Rapporto Ecomafie: Al Nord Maglia Nera Per La Lombardia

Di: - Pubblicato: 22 Lug 2019

Di Vincenzo Verde.

Nell’ultimo anno, anche grazie alla lotta di Greta Thunberg, la questione ambientale è diventata sempre più importante per l’opinione pubblica che inizia a vedere con preoccupazione agli effetti di una politica ambientale globale che per troppi anni è stata volta allo sfruttamento intensivo del nostro pianeta. Nonostante ciò, almeno in Italia i reati legati all’ambiente sono in aumento. È quanto si evince dalla relazione annuale di Legambiente sulle ecomafie presentata a inizio luglio. Circa 1,2 milioni di tonnellate di rifiuti speciali sono stati trafficati in tutto lo Stivale nel 2018 e nello stesso periodo si sono verificati oltre 17 mila abusi edilizi che hanno compromesso la sostenibilità ambientale di intere zone del nostro territorio, per un giro d’affari complessivo che si aggira intorno ai 17 miliardi di euro.

Unica nota positiva del rapporto di Legambiente è quella legata all’applicazione della legge 68 del 2015 che ha introdotto 5 nuovi reati contro l’ambiente e che quest’anno ha permesso di punire numerose infrazioni e scoraggiarne altrettante.  In questo scenario terrificante, da segnalare le situazioni critiche del sud Italia, dove in 4 regioni (Campania, Calabria, Sicilia e Puglia) sono stati commessi il 45% degli ecoreati dell’intera Penisola, e della Lombardia che negli ultimi mesi è stata colpita da decine e decine di incendi finalizzati allo smaltimento abusivo dei rifiuti e che oggi risulta essere la regione del nord più colpita dalle ecomafie.

Il modus operandi è molto diverso da quello che per anni è stato lo smaltimento illegale nella terra dei fuochi in Campania, ma altrettanto dannoso per la salute dei cittadini lombardi.
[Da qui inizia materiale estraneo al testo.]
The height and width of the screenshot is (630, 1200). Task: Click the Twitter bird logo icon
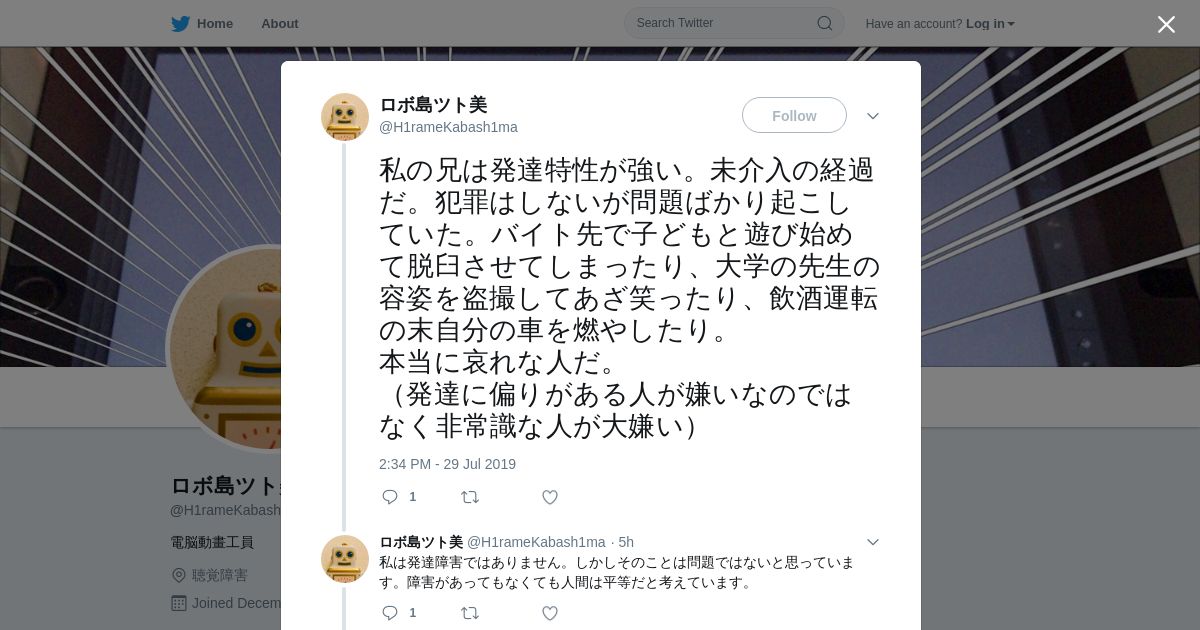pyautogui.click(x=180, y=24)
I “broker della monnezza” sono dei personaggi a cui si affidano i malavitosi lombardi affinché trovino delle cave o dei capannoni al fine di iniziare a stipare montagne di spazzatura spesso in gran parte costituita anche da rifiuti speciali. Ad essere coinvolti talvolta sono anche i proprietari delle strutture, i quali, spesso in gravi condizioni economiche, accettano affitti a condizioni quantomeno sospette.

Quando i camion colmano la cava, intervengono i malavitosi con gli incendi rendendo l’aria irrespirabile e danneggiando irrimediabilmente l’ambiente circostante. Negli ultimi mesi questa dinamica si è ripetuta con una media di due volte ogni 30 giorni nella regione più ricca d’Italia, con la provincia di Sondrio che è stata la più colpita, anche se ben 9 incendi sono stati appiccati nella zona di Milano, l’ultimo il 9 luglio scorso.

Non a caso infatti la Commissione parlamentare d’inchiesta sul ciclo illegale dei rifiuti ha scelto Milano per la missione di luglio e il presidente Stefano Vignaroli, commentando le ultime notizie, ha parlato di incendi comunque infrequenti rispetto al cumulo di spazzatura che viene conservata nell’ambiente lombardo, poiché “il rogo alza di troppo l’attenzione delle forze di polizia”. Insomma la situazione è ancora peggiore di quanto non sembri leggendo i giornali e ad ora le soluzioni faticano ad arrivare. Nel frattempo, però, la gente sta incominciando a morire per la diossina come accade da troppo tempo anche al sud.